DOCUMENT EXTRACT =
((

A previous reader of this book (I borrowed it from the library) took the time to scratch some pencil notes in the margins. I love notes from the past (almost as much as I love notes from the future)! I don’t mark up library books or books I think I’ll donate to the library, but I enjoy encountering them when I do. The first of several somewhat cryptic notes appears on page 37, next to a paragraph in which Sommers recounts Professor Faye Crosby’s experiences with trying to be inclusive in her classes. The sentence from the book reads, “Like Raphael [Atlas], she was clearly exhilarated by how terrible she felt.” The note says, “In ‘love’ with how good she is—that’s vanity.” Various admonishments such as “look in the mirror!” and “that’s vanity” appear sporadically throughout. Whoever this person was displays an almost religiously vehemently agreement with Sommers’ thesis.

))

WHAT YOU HAVE TO DO =
Answer these about the passage on margin notes:
1. On what page does the first margin note appear?
2. Which professor's classroom experiences does the paragraph beside that note describe?
3. Besides "that's vanity," what admonishment shows up in the margins?
Rely only on the passage about margin notes.

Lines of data
((

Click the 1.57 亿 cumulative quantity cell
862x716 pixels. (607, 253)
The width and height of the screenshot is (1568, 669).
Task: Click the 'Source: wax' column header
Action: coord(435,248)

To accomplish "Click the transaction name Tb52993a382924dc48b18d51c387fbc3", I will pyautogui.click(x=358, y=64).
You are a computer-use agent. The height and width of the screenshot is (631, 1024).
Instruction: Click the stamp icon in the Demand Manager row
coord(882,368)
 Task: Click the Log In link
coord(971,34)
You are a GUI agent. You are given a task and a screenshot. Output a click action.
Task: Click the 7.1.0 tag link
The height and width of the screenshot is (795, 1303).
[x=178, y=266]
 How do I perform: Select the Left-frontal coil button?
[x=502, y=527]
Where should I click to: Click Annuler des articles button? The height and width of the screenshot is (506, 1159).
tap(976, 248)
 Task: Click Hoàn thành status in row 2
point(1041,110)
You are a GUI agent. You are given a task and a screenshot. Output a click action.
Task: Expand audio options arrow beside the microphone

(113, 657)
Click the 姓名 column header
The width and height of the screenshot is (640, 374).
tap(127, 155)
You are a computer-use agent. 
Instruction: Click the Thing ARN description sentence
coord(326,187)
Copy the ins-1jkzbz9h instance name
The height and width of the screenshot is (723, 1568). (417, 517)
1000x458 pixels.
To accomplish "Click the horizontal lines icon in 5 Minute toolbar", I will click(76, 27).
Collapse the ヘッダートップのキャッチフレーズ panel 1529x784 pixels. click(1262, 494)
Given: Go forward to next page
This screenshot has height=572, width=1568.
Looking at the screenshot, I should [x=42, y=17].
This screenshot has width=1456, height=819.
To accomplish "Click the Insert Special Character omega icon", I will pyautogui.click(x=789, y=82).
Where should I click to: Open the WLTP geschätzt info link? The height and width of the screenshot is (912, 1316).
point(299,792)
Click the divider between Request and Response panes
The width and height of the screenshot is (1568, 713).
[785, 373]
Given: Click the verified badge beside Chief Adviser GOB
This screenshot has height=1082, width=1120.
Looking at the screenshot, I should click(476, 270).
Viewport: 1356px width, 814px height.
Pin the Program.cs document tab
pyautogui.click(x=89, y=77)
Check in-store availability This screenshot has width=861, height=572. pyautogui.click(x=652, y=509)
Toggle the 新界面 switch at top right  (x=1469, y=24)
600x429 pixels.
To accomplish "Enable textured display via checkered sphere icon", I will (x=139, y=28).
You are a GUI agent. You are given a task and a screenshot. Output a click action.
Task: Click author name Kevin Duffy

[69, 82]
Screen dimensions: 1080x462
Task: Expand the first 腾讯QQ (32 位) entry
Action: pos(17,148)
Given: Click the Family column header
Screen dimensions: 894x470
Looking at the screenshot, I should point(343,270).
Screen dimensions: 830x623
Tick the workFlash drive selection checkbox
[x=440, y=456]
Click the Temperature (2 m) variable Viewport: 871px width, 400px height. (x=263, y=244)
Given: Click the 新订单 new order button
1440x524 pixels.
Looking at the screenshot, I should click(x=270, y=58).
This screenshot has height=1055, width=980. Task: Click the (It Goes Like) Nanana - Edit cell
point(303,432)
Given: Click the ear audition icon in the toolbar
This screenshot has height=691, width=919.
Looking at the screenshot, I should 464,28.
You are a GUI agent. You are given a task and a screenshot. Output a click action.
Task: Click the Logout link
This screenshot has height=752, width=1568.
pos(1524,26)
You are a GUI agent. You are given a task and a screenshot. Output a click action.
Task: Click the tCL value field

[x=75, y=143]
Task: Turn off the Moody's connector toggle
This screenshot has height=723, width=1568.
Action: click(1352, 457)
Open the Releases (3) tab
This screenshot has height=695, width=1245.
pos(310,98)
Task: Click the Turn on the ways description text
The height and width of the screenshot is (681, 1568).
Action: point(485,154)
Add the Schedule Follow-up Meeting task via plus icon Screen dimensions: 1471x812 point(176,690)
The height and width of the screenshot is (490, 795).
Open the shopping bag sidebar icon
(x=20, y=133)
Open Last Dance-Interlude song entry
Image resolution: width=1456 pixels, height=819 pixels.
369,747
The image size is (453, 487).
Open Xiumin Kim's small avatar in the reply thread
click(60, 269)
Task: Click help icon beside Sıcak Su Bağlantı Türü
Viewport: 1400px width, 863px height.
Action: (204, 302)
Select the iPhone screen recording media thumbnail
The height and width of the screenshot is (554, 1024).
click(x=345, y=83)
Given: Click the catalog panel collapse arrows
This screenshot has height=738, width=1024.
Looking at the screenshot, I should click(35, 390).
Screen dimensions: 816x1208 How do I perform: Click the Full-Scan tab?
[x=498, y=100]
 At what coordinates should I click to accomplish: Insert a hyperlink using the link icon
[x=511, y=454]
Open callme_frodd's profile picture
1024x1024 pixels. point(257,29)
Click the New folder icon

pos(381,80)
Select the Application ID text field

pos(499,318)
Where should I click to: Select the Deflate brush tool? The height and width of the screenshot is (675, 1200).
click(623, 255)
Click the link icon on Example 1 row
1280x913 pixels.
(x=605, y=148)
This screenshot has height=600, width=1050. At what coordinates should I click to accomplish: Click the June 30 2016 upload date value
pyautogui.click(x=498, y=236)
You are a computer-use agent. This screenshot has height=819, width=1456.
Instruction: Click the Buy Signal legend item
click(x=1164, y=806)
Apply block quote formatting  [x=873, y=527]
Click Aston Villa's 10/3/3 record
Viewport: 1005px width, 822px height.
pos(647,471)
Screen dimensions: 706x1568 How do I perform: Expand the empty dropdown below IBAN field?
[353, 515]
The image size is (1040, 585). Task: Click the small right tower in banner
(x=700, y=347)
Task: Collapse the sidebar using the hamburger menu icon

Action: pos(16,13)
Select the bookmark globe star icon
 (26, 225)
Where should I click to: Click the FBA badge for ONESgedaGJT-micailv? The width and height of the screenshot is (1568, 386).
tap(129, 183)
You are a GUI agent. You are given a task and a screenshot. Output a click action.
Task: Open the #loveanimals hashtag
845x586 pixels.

))

PROBLEM SOLUTION =
1. Page 37
2. Professor Faye Crosby
3. "look in the mirror!"